Rufus King (1893-1966) was an American crime writer whose work belongs to the fair-play puzzle-plot genre that blossomed during the golden age of detective fiction. He is best-known for his excellent Lieutenant Valcour mysteries.
This book begins with Lily arriving at her new husband’s mansion, Blaze Creek, to take up residence. Lily is a 30-year-old widow whose instinct has always been to go with the flow. She isn’t stupid but she is timid. She’s also very rich. Her new husband, Earl Rumney, is quite a bit older. His first wife died a year earlier. He owns a newspaper.
The atmosphere is uncomfortable from the start. Earl’s fifteen-year-old son Aderic is introspective, intellectually precocious and decidedly odd. She does not like Lily.
The women of the household make Lily uneasy. Earl’s rather controlling sister Diana seems to resent her.

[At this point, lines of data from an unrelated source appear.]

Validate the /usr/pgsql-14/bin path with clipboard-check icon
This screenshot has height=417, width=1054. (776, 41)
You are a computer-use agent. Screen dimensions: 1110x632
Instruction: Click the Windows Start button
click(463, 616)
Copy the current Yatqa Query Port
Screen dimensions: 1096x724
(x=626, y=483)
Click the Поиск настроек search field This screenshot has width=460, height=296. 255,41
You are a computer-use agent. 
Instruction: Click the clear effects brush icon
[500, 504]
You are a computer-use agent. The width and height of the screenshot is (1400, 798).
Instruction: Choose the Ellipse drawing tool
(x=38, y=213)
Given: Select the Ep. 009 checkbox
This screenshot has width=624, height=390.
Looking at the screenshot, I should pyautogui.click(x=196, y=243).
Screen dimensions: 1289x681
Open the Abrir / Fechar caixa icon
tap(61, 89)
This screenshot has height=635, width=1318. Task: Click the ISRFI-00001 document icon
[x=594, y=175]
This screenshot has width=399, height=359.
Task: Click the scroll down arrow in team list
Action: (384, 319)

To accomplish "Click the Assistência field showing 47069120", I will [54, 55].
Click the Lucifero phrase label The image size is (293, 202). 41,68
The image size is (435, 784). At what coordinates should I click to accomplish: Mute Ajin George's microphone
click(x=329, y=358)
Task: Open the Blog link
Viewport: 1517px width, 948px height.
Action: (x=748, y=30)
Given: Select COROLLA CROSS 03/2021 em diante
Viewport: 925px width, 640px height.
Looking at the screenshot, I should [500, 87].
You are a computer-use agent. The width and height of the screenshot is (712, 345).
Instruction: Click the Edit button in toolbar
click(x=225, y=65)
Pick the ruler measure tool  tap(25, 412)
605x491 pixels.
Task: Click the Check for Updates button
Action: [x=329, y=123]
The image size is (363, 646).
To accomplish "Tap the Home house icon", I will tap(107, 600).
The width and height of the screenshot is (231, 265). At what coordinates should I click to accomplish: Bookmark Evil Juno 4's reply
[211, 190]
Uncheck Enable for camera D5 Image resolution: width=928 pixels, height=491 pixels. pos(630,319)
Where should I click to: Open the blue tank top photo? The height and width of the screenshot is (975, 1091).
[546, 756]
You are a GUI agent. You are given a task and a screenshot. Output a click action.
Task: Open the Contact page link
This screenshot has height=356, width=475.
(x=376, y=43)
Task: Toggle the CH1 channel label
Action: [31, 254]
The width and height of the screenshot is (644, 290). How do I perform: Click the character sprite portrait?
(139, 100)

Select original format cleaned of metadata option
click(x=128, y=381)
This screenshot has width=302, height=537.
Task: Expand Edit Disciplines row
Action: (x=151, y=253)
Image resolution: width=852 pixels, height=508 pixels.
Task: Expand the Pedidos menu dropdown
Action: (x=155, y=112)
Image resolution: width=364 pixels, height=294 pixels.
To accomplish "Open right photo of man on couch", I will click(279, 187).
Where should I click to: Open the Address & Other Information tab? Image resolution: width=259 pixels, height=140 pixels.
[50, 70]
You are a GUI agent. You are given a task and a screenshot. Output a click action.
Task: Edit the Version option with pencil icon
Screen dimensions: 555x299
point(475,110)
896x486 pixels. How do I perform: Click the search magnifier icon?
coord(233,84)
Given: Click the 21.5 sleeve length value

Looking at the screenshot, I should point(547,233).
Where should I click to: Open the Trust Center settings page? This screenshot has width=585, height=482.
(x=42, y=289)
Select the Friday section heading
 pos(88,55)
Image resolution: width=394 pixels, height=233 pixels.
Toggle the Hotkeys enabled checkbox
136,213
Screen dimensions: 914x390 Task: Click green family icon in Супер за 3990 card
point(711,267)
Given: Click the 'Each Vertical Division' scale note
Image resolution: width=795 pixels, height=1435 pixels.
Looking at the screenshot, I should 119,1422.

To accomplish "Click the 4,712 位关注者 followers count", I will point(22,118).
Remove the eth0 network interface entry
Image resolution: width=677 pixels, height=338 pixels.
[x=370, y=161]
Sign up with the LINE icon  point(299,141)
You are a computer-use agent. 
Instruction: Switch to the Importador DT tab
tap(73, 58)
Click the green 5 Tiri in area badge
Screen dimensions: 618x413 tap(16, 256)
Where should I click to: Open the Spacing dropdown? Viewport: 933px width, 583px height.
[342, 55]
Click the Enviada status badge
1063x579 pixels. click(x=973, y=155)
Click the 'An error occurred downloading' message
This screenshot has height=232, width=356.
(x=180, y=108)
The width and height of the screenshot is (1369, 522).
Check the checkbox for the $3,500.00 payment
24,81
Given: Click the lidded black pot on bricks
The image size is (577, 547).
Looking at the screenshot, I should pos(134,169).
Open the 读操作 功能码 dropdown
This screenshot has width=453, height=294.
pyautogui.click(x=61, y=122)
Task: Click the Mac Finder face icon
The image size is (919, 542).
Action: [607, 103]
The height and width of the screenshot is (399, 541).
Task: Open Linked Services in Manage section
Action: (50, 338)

Leona Drumm certainly resents her. Leona is a columnist and a political zealot and she’s angling for a share in Earl’s newspaper. She had also had hopes of marrying Earl. Miss McQuillan is Earl’s live-in secretary. She has long been in love with Earl.
The most disturbing thing is Earl’s hobby. He collects rooms. Rooms in which something startling or horrific has happened. He buys the houses in which the rooms are located and then recreates them at Blaze Creek. It’s an obsession rather than a hobby. These are mostly rooms in which brutal murders were committed. Earl likes to sit in these rooms and soak up the atmosphere. He likes to show these rooms off to people, except for Room 13 which is kept locked.
Lily becomes more and more concerned. Is her husband crazy? Is this morbid obsession of his dangerous? Dangerous to him, and possibly not just to him? Lily was timid to start with. Now she’s becoming a nervous wreck. She would like to do something to help Earl but she doesn’t know how.
She confides in a psychiatrist. He is quite alarmed.
The presence of a psychiatrist in a story written in the 1940s is always promising. I do love mysteries and thrillers with psychiatric themes.
There’s a definite mystery plot here but this is mostly a suspense novel. It might be more accurate to describe it as a gothic psychological suspense romantic melodrama. It covers all bases. And it uses elements from multiple genres in a very skilful way.
Rufus King was most assuredly not a pulp writer. His style is polished and literary, and often quite witty.
Lily might be mousey but she’s likeable and she’s not a fool. Earl is complicated and enigmatic. His bizarre obsession could have several causes. It might be weird but harmless. It could indicate deep-seated problems. It could have terrifying implications.
This novel is a riff on a famous fairy tale. To avoid spoilers I won’t tell you which one although you’ll almost certainly figure it out pretty quickly.
The plot has a few very neat twists.
The focus is very much on Lily. What matters is not necessarily what is happening but what she thinks is happening, or suspects is happening. Mostly all she has are suspicions but they’re eating her up.
An excellent novel by a writer who doesn’t get enough attention. Highly recommended.
I’ve reviewed four of Rufus King’s Lieutenant Valcour mysteries, including Murder Masks Miami and his three maritime mysteries (among the very best books in that sub-genre), Murder by Latitude, The Lesser Antilles Case and Murder on the Yacht. I recommend all his books very highly.
I’ve also reviewed Fritz Lang’s excellent and very underrated film adaptation, Secret Beyond the Door… (1948).